Je mehr ich darüber nachdenke, umso mehr glaube ich, dass die Betriebskostenersparnis von DAB+ gegenüber UKW analog so hoch ist, dass sie die ganzen bisherigen Aufwendungen in kurzer Zeit kompensieren würden, und sich die Sache auch für wenige Jahre lohnen würde - wenn denn alle mitmachen würden. Die Realität sieht aber so aus, dass die Hörer in DAB+ mehrheitlich keinen echten Fortschritt sehen, und der private Rundfunk nur sieht, dass sich beim DAB+ Einstieg die Kosten erstmal fast verdoppeln würden, ohne dass es einen einzigen Hörer mehr bringt. Das Internet ist dagegen eine Option, weil es a) fast nichts kostet, und b) überwiegend von Hörern genutzt wird, die UKW den Rücken gekehrt haben. Wenn UKW aber nicht abgeschaltet werden kann, ist DAB+ kein Sparmodell mehr, sondern ein zusätzlicher Kostenfaktor, der den DAB+ Befürwortern zunehmend Probleme macht. Deshalb wurde zuerst immer wieder die UKW-Abschaltung per Gesetz gefordert, und nachdem man endlich eingesehen hat, dass hier niemand mitmacht, versucht man jetzt, die Hersteller per Gesetz zu zwingen, DAB+ Empfänger zu verkaufen. Und im Schatten dieses ganzen Kasperltheaters entwickelt sich still und leise das mobile Internet immer weiter.
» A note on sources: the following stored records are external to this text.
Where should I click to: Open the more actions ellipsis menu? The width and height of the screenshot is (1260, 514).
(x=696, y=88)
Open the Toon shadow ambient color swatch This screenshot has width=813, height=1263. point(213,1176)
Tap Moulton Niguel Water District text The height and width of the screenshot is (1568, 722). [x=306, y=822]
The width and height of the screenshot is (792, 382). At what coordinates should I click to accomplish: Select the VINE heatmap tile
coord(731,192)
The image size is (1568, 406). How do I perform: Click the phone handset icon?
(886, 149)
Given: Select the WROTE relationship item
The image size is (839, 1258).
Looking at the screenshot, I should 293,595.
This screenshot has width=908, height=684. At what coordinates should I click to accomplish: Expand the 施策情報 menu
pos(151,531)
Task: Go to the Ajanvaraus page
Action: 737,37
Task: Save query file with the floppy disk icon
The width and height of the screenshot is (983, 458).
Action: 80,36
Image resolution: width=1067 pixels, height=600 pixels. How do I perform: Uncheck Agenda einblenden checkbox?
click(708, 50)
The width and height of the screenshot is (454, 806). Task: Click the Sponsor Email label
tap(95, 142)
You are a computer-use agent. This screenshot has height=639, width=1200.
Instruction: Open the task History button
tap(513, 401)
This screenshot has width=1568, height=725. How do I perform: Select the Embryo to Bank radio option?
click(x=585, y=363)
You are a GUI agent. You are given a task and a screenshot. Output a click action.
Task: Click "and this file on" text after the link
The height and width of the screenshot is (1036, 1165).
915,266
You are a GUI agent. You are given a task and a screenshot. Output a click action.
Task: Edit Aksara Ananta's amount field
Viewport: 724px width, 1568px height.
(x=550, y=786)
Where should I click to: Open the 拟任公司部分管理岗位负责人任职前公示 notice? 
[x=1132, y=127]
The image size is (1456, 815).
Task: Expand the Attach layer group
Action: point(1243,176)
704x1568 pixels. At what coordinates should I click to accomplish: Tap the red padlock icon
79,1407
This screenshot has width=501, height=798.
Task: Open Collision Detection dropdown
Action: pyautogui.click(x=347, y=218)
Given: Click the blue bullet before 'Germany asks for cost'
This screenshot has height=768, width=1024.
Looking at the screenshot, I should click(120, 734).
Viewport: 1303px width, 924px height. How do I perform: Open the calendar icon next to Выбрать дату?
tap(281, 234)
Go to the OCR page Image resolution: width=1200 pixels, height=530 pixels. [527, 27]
Irgendwie erinnert mich das Ganze an das mp3-Desaster in den neunzigern und im ersten Jahrzehnt nach 2000. Da haben es die "Offiziellen" auch in vielen Jahren nicht geschafft, sich auf einen kundenorientierten herstellerübergreifenden Standard zur digitalen Audio-Aufzeichnung zu einigen, und dabei völlig übersehen, dass die PC- und Internetgemeinden die Sache selber in die Hand genommen und anarchische Lösungen geschaffen haben.

Der öffentliche Programmauftrag verlangt lediglich, dass jeder, der will, Zugang zu einer per Gesetz definierten Art von Programm hat. Nirgendwo steht geschrieben, dass man sich hierfür keiner Standardtechnik bedienen darf, sondern immer wieder eine exklusive Lösung für die Erfüllung dieses Auftrages bauen muss. DVB-T und DVB-T2 ist ein weiteres Ärgernis, das in diese Richtung geht.